Even after considering all these things, I still struggled with wondering if people truly cared. To be honest, I even felt like my persona was threatened. I’m the White girl that cares about social justice. I’m the one who interned with the Terence Crutcher Foundation. I’m the one going to law school because I care so much about this.
Then I had to get real with myself: It’s not about me! Where was I when Tulsans were marching for justice for Terence Crutcher? I was a White high school girl living in Bixby who didn’t know what was going on. And that is okay. What mattered is what I did once I did know what was going on. I let the knowledge change me. I let it go deep.
To my Conservative friends reading this, please know that I write this out of love. I am so happy that you care. But please, please, PLEASE don’t let this end with an emotional post.

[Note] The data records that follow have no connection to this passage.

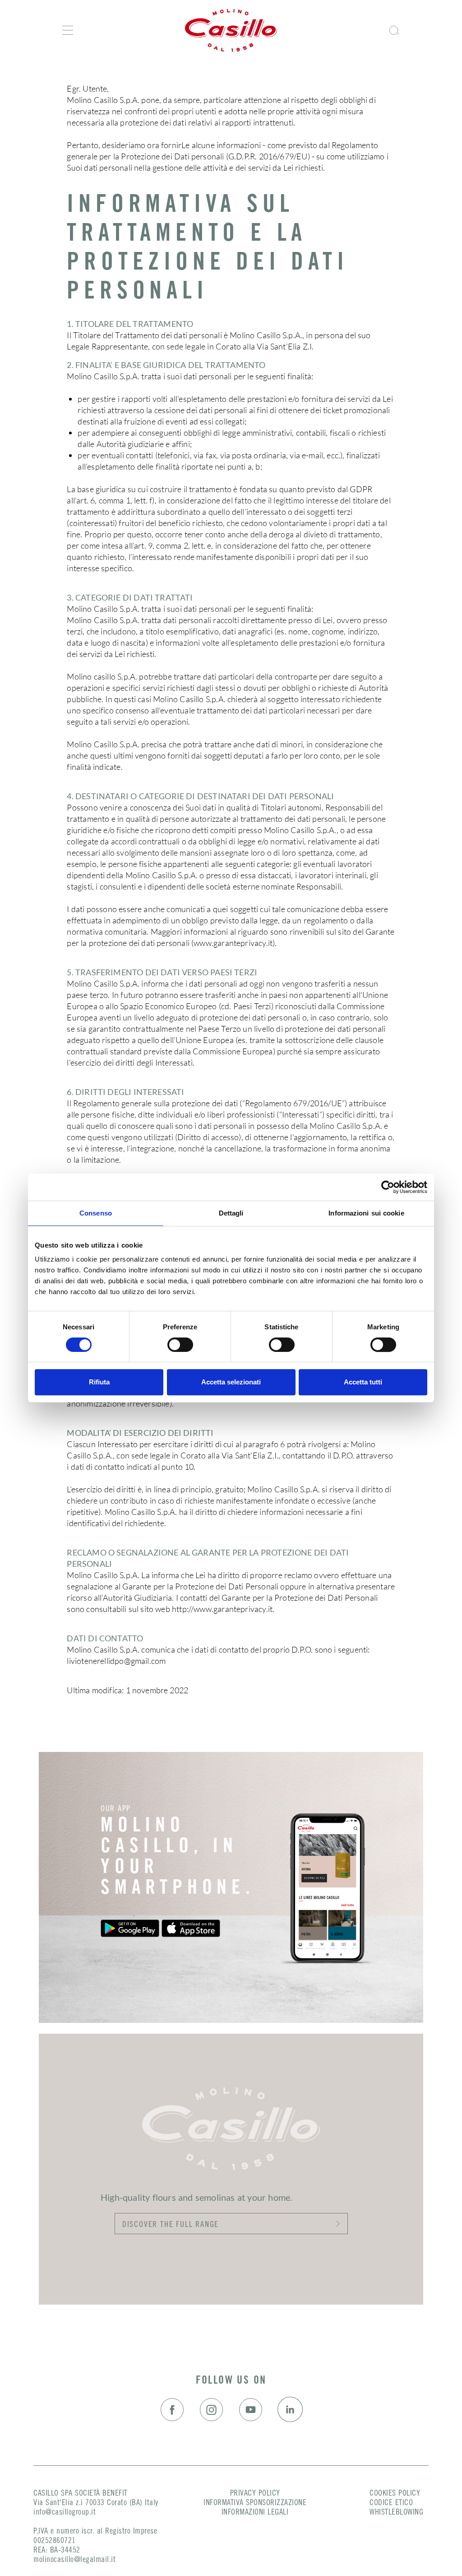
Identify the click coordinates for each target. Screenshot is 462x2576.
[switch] (180, 1344)
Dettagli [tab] (231, 1213)
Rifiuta (99, 1382)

Actions speak louder than Instagram stories.
Participate in the #RunwithMaud, sign the petition, talk to people about why this is wrong. And commit to doing this again in the future!
We know that this is not the first time that this has happened, and sadly likely not the last. But everyone has an important role to play in seeking more than justice for Ahmaud alone. We must seek to turn institutional racism on its head! Our Black brothers and sisters have been fighting alone for too long and we can show our love for them by joining them, getting behind their cause, and stop pushing our own agendas for once. So let this realization go deep. Let it change you. Let it push you to do more.
To my liberal friends, let’s welcome people with different political views to participate in seeking justice on common ground. Let’s not feed into the “us vs. them” political narrative. This is bigger than that.
And to my Black friends, I want to mourn with you, be angry alongside you, and join the fight. I repent and lament the sins of my ancestors and my people today. We live in a country that is sadly not safe for everyone yet, but I am committed to seeking justice for as long as it takes. I am with you.
Saralyn Olson lives in Tulsa, OK and recently graduated from Oral Roberts University. She will attend law school at the University of Tulsa in the Fall and plans to become a human rights lawyer. Currently, she is an active participant in local social justice organizations, particularly with the Terence Crutcher Foundation.